[Nhcoll-l] Digital objects vs. physical objects in collection management databases and how to manage them

Tue Aug 25 19:02:49 EDT 2020

Speaking from a perspective coming from managing diverse marine
invertebrates: we would consider any digital products as being derivatives
(and hence "filed with" or linked to) the original specimen. Linking an
image or a CT scan back to a specimen (to be precise: to a specimen record
distinguished by a unique specimenID) would be treated just like linking a
molecular sequencing extract back to a specimen record.

The workflow that often goes with marine invertebrates has led us away from
the "prep" concept (which seems to come naturally for vertebrate
collections where there are a roughly fixed number of kinds of preps for
specimens) to a parent/child concept. A "specimen" can be an unsorted lot
(multi-phyletic), or a jar of individuals assumed to be the same species,
or one critter in a jar. The moment an individual (or sub-lot) is removed
or distinguished in some way, it gets a new specimenID that is linked as a
"child" of the "parent" specimen record. That process can continue (all the
worms from an unsorted lot could be given their own specimenID as a lot,
and then individuals pulled from the worm jar could each get their own
specimenID when they're isolated for sequencing). The idea is that anything
you will want to refer to individually later (in a publication, etc.)
should get its own specimenID.

Now, having said that, and thinking about images, CT scans, and molecular
extracts, I hypothesize that I think about those in a way very similar to
the way vertebrate people think about "preps". An image never gets its own
specimenID, but always points to a specimenID (yes, there's an imageID for
the image record, but that's just the identifier for the image record and
does not pretend to be anything else). The same is true for molecular
extracts, and would be for CT scans if we had any. Each of those derived
products (images, extracts, CT scans) would probably get its own table in a
database, since there are properties unique to it that are irrelevant to
the others.

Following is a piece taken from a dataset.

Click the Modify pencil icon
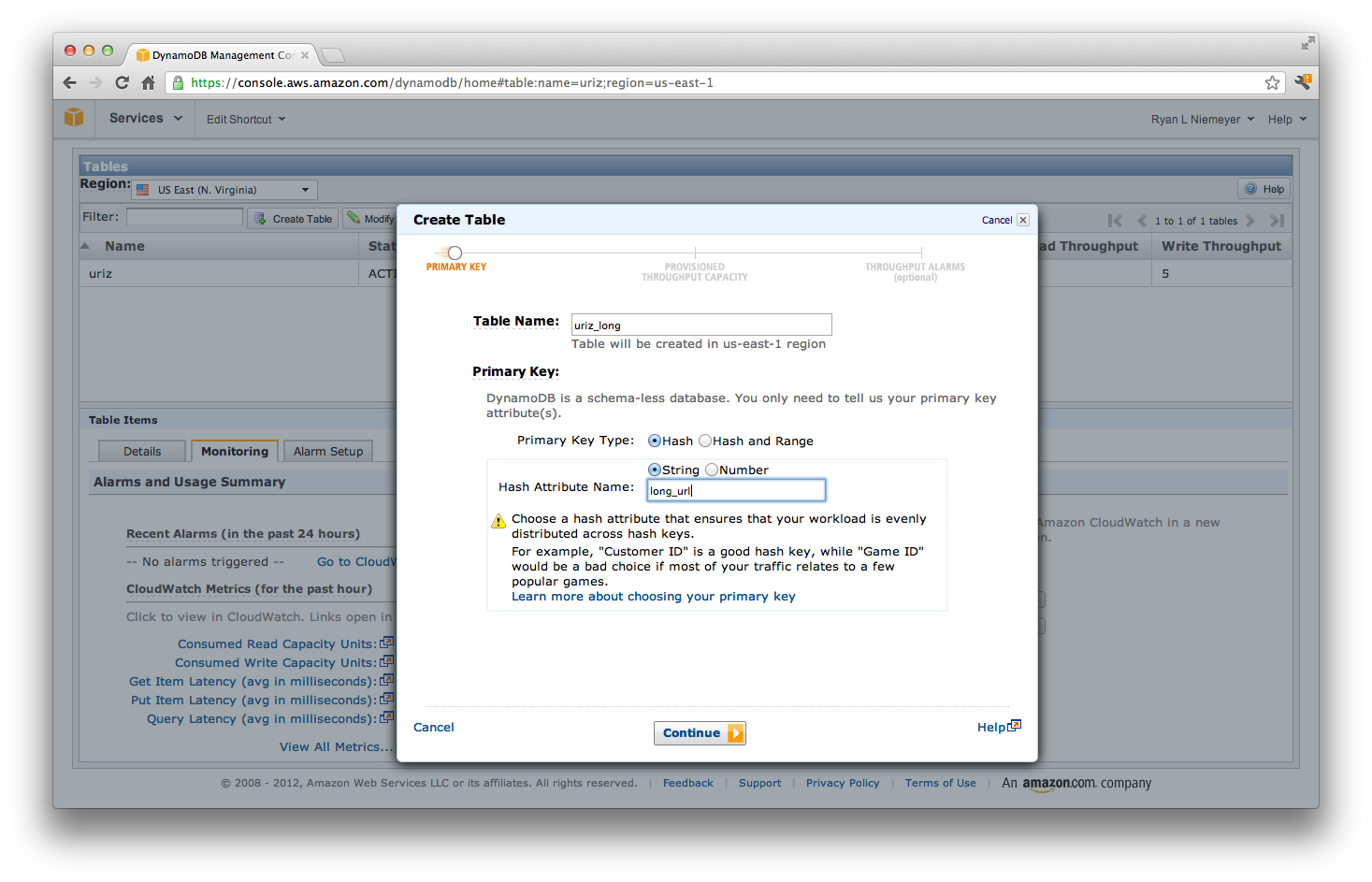The height and width of the screenshot is (882, 1372). click(x=355, y=218)
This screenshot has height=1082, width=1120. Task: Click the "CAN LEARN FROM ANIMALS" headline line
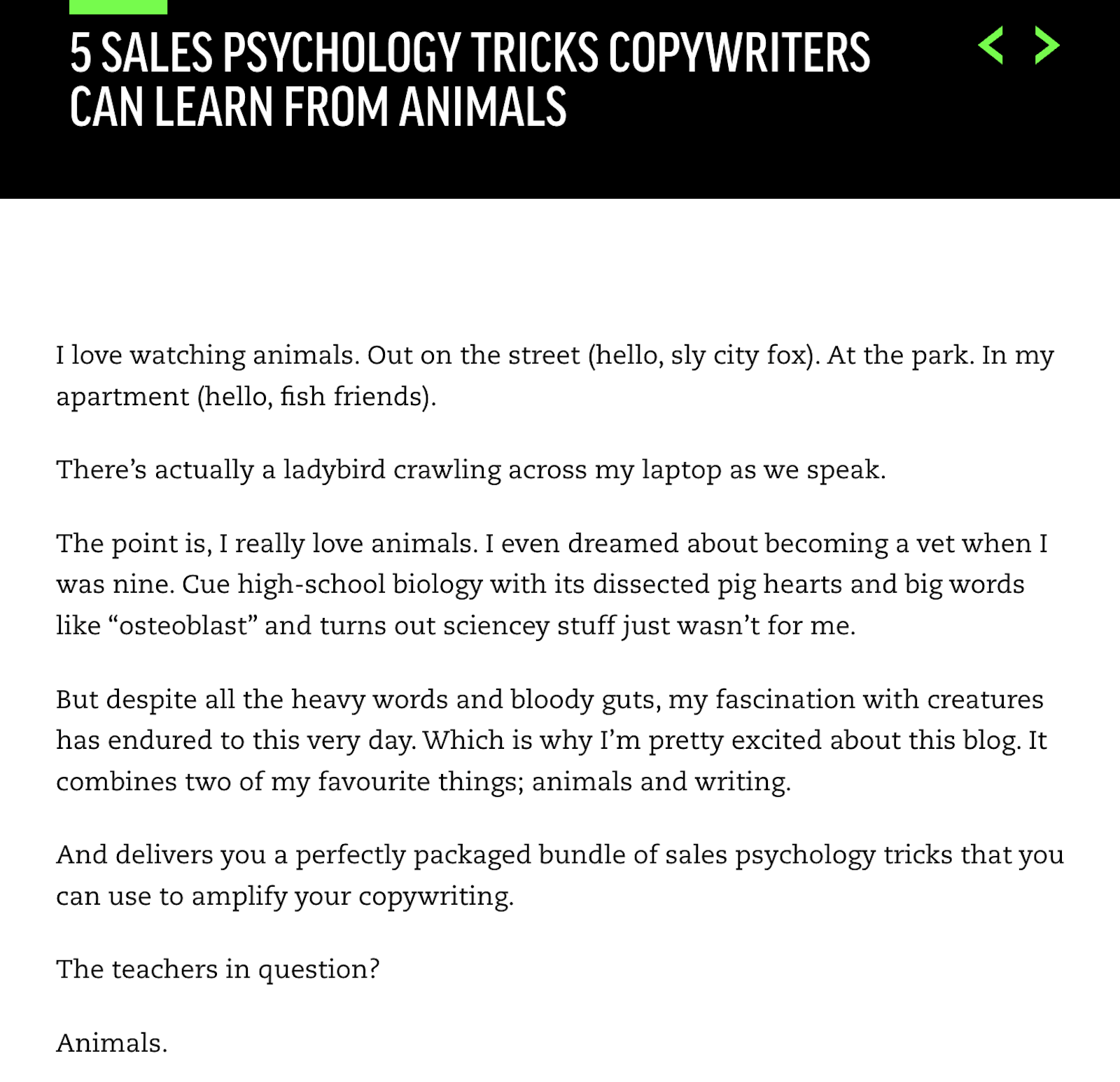click(x=318, y=107)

But they exist as derivatives of the specimen identified by its
specimenID (and use that specimenID to maintain the linkage). It seems to
me that this is analogous to the "prep" idea, which has a defined set of
physical derivatives that can come from a specimen, each one of which may
have its own properties. Some of these derivatives (images, CT scans) are
electronic-only, and some are physical (molecular extract), but they're
treated similarly as defined derivatives of specimens.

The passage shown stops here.